En 1834, à l’époque où, dans le salon de madame Récamier, eurent lieu les lectures des Mémoires, le baron de Billing était chargé d’affaires de France à Naples. C’est de cette ville qu’après avoir lu, dans la Revue de Paris, le premier article de Jules Janin, il lui écrivit pour lui signaler un de ces actes de générosité dont Chateaubriand fut coutumier toute sa vie, aux jours de sa détresse comme aux heures de sa prospérité. Parce qu’il a plu à Chateaubriand de toujours se taire sur ces actes-là, ce nous est peut-être une raison d’en faire connaître au moins quelques-uns. Par l’anecdote qu’elle rappelle, par les détails qu’elle contient, la lettre de M. Billing est, d’ailleurs, comme une page tombée des Mémoires ; il sied, je crois, de la leur restituer.

Voici cette lettre.

Naples, ce 30 avril 1834.

Monsieur Jules Janin, à Paris,

Vous nous avez donné, dans la Revue de Paris, un admirable article sur M. de Chateaubriand ; vous nous en promettez un second, et c’est à cette occasion que je vous adresse la présente lettre…

Vous saurez donc que, par un bonheur inespéré, lors de son ambassade à Londres, M. de Chateaubriand voulut bien non seulement m’honorer d’un intérêt, dont j’ai plus tard éprouvé les effets, mais qu’il daigna m’accorder quelque part dans sa confiance. Connaissant ma longue habitude du pays où il venait représenter la France, il avait coutume de remettre entre mes mains, souvent même presque sans examen, les lettres qu’il recevait de l’intérieur de l’Angleterre. Un jour, parmi celles qui composaient cette correspondance pour ainsi dire quotidienne, il s’en trouva une dont l’écriture, la forme même, excitèrent particulièrement mon attention ; un certain parfum de femme me fit hésiter longtemps d’en pénétrer le contenu, car je craignais quelque distraction de la part de celui dont la tête, comme celle du père Aubry, n’avait pas toujours été chauve. Enfin, il me sembla que ce papier respirait une odeur de pureté et d’innocence. Je l’ouvris : c’était une de ces lettres charmantes telle que Clarisse l’aurait écrite avant d’avoir rencontré Lovelace. Elle était adressée à M. de Chateaubriand par une jeune femme qu’il avait connue enfant, qu’il avait entièrement perdue de vue depuis lors, mais qui néanmoins (heureux privilège du génie !) conservait encore le nom poétique, dont il l’avait baptisée en badinant. Elle lui rappelait ces jours charmants de sa joyeuse enfance et lui racontait comment, depuis cette époque, elle avait grandi et venait de contracter avec un jeune Clergyman une union qui faisait la félicité de son existence. Elle lui demandait la grâce de paraître devant lui pour lui présenter son mari, mais surtout pour remercier, au nom de ses vieux parents, l’ambassadeur du puissant roi de France, des bienfaits dont l’auteur pauvre, et alors ignoré, de l’Essai sur les Révolutions, les avait jadis comblés : « Vous ne pouvez avoir oublié, disait-elle, que sachant mes parents dans la détresse, vous avez compati à des maux que vous éprouviez vous-même, au point d’abandonner généreusement à vos humbles hôtes tout le produit de l’ouvrage que vous veniez de mettre au jour ! »
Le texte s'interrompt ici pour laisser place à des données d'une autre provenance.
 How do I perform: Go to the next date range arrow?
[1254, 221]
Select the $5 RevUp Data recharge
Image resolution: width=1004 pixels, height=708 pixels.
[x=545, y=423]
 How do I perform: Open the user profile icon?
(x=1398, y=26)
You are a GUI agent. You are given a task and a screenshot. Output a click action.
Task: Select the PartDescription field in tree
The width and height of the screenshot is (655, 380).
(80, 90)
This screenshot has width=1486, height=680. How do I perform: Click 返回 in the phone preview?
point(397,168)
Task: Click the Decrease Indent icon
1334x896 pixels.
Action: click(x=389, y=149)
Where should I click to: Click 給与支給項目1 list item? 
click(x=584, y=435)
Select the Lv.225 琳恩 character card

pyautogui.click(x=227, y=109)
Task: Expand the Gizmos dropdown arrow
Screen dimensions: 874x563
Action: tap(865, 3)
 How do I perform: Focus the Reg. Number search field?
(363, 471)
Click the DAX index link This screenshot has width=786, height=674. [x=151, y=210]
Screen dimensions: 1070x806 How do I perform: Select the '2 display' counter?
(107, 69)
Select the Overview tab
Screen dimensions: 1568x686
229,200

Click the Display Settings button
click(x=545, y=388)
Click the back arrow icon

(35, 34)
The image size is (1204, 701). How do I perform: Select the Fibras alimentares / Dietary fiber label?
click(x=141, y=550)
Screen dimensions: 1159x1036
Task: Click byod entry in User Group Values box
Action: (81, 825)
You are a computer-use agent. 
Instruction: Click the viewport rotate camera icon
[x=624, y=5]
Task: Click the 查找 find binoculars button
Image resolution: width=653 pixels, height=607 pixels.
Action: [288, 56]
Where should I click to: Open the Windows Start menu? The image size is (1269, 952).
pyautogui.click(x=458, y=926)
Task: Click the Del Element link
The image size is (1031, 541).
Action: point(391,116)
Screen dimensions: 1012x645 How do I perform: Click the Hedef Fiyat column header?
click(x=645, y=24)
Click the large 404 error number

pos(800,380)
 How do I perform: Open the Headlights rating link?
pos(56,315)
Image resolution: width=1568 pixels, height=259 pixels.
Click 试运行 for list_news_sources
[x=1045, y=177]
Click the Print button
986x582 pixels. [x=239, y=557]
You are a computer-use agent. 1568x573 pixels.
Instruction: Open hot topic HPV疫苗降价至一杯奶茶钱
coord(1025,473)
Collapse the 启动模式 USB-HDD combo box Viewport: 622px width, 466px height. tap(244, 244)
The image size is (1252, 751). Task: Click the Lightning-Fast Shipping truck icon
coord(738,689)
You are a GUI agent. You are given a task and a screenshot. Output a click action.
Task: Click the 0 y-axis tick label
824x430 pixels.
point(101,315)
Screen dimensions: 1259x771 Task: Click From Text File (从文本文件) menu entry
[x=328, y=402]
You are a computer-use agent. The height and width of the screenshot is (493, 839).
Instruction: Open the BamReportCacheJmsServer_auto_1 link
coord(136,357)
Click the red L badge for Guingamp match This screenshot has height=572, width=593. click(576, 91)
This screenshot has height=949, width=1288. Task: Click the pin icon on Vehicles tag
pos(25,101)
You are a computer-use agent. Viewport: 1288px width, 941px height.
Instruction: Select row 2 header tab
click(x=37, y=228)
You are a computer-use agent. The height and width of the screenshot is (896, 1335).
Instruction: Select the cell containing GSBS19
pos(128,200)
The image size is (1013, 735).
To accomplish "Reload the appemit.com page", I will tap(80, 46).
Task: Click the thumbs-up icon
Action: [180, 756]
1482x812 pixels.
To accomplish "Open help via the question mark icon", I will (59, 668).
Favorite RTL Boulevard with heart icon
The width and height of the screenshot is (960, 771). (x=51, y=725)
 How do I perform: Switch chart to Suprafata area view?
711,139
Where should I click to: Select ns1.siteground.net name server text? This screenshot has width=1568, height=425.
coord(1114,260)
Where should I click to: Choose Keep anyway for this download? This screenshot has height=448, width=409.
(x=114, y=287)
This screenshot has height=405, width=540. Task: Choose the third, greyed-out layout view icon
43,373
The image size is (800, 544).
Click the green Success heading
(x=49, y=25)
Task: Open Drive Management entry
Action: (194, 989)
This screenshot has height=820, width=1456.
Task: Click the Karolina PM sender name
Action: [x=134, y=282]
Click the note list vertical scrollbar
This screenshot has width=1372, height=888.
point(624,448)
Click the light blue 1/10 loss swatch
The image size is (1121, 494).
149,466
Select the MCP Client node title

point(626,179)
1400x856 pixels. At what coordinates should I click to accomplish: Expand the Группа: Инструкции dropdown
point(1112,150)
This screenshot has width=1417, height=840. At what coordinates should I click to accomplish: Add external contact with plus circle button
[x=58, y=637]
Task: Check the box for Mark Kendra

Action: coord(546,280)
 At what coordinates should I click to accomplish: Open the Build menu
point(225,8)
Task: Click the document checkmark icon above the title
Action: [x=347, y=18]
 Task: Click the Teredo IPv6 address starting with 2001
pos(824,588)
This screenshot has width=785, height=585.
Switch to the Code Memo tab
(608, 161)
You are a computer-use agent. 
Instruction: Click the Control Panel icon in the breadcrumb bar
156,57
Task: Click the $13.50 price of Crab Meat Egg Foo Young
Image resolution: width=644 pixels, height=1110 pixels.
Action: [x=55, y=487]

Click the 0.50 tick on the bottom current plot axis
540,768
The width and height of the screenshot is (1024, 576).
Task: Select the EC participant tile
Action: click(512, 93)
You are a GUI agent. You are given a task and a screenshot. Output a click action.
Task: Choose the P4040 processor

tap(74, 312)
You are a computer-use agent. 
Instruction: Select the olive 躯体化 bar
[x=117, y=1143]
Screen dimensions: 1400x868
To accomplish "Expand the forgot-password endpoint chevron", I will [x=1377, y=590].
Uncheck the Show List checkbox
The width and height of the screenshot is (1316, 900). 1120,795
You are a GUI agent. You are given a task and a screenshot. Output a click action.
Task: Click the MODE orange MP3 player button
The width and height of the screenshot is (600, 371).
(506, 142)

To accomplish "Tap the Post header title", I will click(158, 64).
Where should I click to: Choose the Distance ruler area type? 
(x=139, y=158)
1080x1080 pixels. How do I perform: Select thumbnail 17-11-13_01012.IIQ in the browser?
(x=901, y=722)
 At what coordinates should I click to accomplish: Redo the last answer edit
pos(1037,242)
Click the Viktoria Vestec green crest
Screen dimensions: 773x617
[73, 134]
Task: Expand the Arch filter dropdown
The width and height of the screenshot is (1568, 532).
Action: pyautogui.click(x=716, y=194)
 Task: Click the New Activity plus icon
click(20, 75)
Quand je rapportai cette lettre à M. de Chateaubriand, et que je lui demandai quel était le jour que je devais indiquer à cette jeune femme pour qu’elle accomplît le devoir dont elle avait à s’acquitter envers lui, sa physionomie se couvrit de cette confusion enfantine que vous lui connaissez : il était confus que même l’un de ses plus sincères admirateurs eût surpris un nouveau trait de son admirable caractère !

Je n’oublierai jamais, monsieur, cette entrevue qui eut lieu peu de jours après, où la jeune Anglaise, pleine de cette chaste assurance de la vertu, remplissant un devoir, portait des yeux calmes et confiants sur le timide représentant d’un grand empire, rougissant de cette sorte de flagrante delicto, où il se trouvait pris. Puis, le mari de la jeune femme, sérieux comme son saint ministère, appelant gravement la bénédiction divine sur le bienfaiteur de la famille de sa femme. Enfin, M. de Chateaubriand, homme alors puissant et entouré des pompes diplomatiques, troublé, éperdu, balbutiant quelques mots d’anglais, de cette voix dont je n’ai retrouvé l’harmonie que dans la bouche de Canning et dans celle de mademoiselle Mars ; pour étouffer ce souvenir du bien qu’il avait fait, alors que pauvre, obscur, isolé, il avait généreusement secouru une famille plus pauvre, plus obscure, plus isolée encore que lui !

Je ne sais, monsieur, si ce petit incident inaperçu dans un drame admirable, par une distraction bien naturelle à M. de Chateaubriand, n’aura pas été omis des Mémoires, dont il est si fort question, en ce moment, dans le monde ; mais il m’a semblé que c’était surtout à vous qu’il appartenait de réparer cet oubli. Quel parti, si vous le voulez bien, ne saurez-vous pas tirer de tout ce que cette anecdote renferme, à mon gré, de touchant !

Pour mon compte, je serais trop heureux si en la voyant figurer dans le prochain article que nous attendons de vous, j’avais, en la tirant de l’oubli, témoigné à l’homme illustre qui en est l’objet combien la reconnaissance que sa conduite envers moi m’a inspirée, est plus vive aux jours de ce que le monde appelle son infortune, qu’alors qu’il était assis parmi les puissants de la terre !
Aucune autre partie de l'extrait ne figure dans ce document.